Because digestion is performed overnight at 45 °C, a significant concern is tips running dry if proper considerations are not made. To minimize evaporation, we add a 15 μL plug of 25 mM ABC (pH 8) to the micro-SPE tip, which ensures full saturation of the membrane throughout the entire incubation. Additionally, we add a volume of ABC to the bottom tube of the micro-SPE tip assembly such that the outlet of the tip is placed ~5 mm above the liquid (~200 μL for a 1.5 mL tube) (Figure S1). Also, as a final precaution, we incubate micro-SPE tips in an Eppendorf ThermoMixer with the lid snugly fitted and open microcentrifuge tubes containing deionized water in the remaining available wells to increase the humidity of the system. Other humidified thermoregulated mixing chambers can be potentially used.

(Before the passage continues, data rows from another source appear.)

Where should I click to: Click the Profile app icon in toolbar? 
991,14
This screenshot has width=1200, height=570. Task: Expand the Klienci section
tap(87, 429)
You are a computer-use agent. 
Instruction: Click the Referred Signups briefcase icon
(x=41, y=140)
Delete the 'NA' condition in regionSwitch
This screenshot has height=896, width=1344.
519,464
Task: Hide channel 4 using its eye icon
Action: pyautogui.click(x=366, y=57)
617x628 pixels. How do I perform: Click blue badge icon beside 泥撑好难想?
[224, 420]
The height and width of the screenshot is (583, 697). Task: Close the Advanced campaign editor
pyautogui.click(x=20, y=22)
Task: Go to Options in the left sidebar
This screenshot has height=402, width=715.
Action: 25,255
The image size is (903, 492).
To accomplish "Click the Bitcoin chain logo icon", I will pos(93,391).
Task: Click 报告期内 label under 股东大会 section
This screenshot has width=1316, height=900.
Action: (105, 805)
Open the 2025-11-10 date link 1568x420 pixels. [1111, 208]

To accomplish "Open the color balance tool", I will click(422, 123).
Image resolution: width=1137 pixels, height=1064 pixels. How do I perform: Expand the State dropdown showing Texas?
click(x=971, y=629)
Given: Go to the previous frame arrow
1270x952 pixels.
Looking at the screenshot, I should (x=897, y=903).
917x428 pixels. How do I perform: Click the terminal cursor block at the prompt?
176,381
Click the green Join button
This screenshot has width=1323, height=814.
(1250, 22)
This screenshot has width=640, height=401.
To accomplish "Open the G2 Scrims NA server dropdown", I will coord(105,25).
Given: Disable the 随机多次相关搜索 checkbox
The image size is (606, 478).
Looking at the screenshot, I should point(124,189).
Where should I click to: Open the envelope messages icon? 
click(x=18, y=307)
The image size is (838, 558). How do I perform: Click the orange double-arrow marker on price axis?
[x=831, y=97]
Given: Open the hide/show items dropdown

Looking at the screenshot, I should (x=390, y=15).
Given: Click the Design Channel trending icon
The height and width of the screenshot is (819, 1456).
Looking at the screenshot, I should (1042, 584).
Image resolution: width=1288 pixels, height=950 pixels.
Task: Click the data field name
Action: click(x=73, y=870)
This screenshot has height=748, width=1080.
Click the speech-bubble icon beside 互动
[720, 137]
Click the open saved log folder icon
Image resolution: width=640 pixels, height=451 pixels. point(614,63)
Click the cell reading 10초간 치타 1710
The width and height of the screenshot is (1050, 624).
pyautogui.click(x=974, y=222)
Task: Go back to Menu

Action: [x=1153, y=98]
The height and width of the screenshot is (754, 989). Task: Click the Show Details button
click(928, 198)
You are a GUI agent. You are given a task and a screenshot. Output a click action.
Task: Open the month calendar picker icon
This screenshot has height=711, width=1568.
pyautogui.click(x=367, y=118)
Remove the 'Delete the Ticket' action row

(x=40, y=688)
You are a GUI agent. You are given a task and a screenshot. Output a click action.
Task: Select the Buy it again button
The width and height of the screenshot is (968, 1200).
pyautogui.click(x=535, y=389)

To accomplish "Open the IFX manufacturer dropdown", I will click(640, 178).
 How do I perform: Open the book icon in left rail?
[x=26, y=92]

Analysis of 200, 2000, and 10,000 U937 Cells

With the protocol simplified and optimized, we next evaluated the OmSET sample preparation workflow for processing of limited biological samples. Human monocyte U937 cells were chosen as a model system for their moderate size (~10 μm on average)⁴⁴ and straightforward growth requirements. We estimate that individual U937 cells contain ~200 to 500 pg of protein based on a published report.³⁵ Cells were counted in suspension, and volumes corresponding to approximately 200, 2000, and 10,000 cells were loaded onto micro-SPE tips. Cells were then lysed, and proteins were extracted and denatured by exposure to a urea-based lysis buffer for 10 min, simultaneously reduced and alkylated for 30 min, and finally digested using Lys-C and trypsin proteases overnight. A 1/20th aliquot of the resulting sample was analyzed by conventional nanoLC–MS with a 60 min long elution gradient. For example, estimated ~10 cell equivalents were injected for ~200 cells processed.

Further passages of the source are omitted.